|Name:||Concord of Serpents|
The Concord of Serpents is a Legacy that deals primary with strengthening a person by opposing them. They reward struggle in the face of tribulation, chiseling a better, more resolute self out of stark refusal to bow before the slings and arrows of the Fallen World.
The purpose of Pandemonium is to serve as a crucible, enabling the Warlock to cleanse herself of frailty through the endless ordeal of her brutal and unforgiving Path. By definition, this process requires opposition. In the absence of a tormentor, the willworker can fall victim to complacency and so fail to perfect herself through the ordeal of sublime agonies. It is not enough, however, merely to suffer through one's own demons; one must also share these hardships with others, lest they be denied the opportunities for self-mastery that only a Mastigos truly understands. This difficulty, however, is the very pillar upon which the Concord of Serpents stands, for the challenge is not to be upright for the sake of uprightness; but, rather, to empower and exalt the self, as is the way of the Iron Gauntlet.
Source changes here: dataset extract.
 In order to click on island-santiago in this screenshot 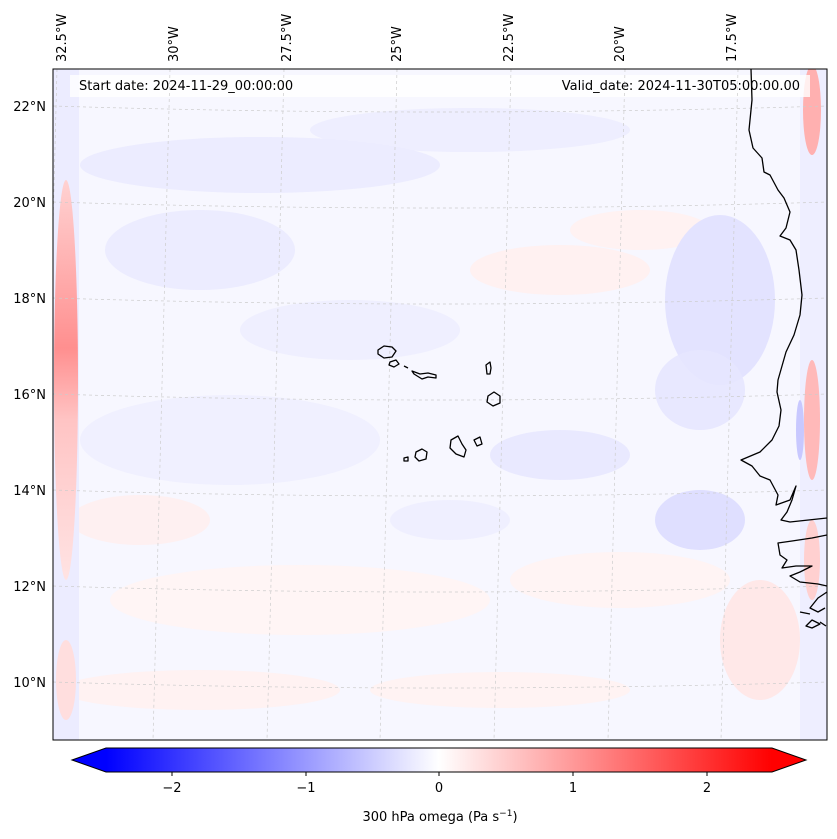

Making manifest within the Fallen World the castigating way of Pandemonium, the self-proclaimed "Adversaries" encourage others to perfect their nobler selves through the acceptance of tribulation. Like devils of old, they afflict those around them with the chance to be better, stronger people; to the Adversaries' thinking, the highest form of philanthropy. It is a simple thing to be good and to do right when no incentive exists to take the easy, wicked, or otherwise morally expedient road. More difficult, by far, is the path of righteousness opposed. The Serpent whispers temptations and strikes at the heels of those who would reach toward grace. The worthy deny these seductive promises and steel themselves against the searing kiss of the Serpent's venom, while the unworthy are destroyed, whether literally or metaphorically. Some Adversaries cleave to the way of the contrary, demonstrating the value of goodness through a caricature of sin, while others are more akin to merciless drill sergeants of morality and ethics. All, however, understand that virtue is not an end, but instead merely a means to an end. For, in the Fallen World, the downhill path is one of cruelty, pettiness, greed, and satiation; it is easily walked and erodes the inner potential of the one who treads it. To deny the animal self -- the basest longings of the human spirit -- is to swim against the current of spiritual indolence, and that is an accomplishment grand and glorious unto itself.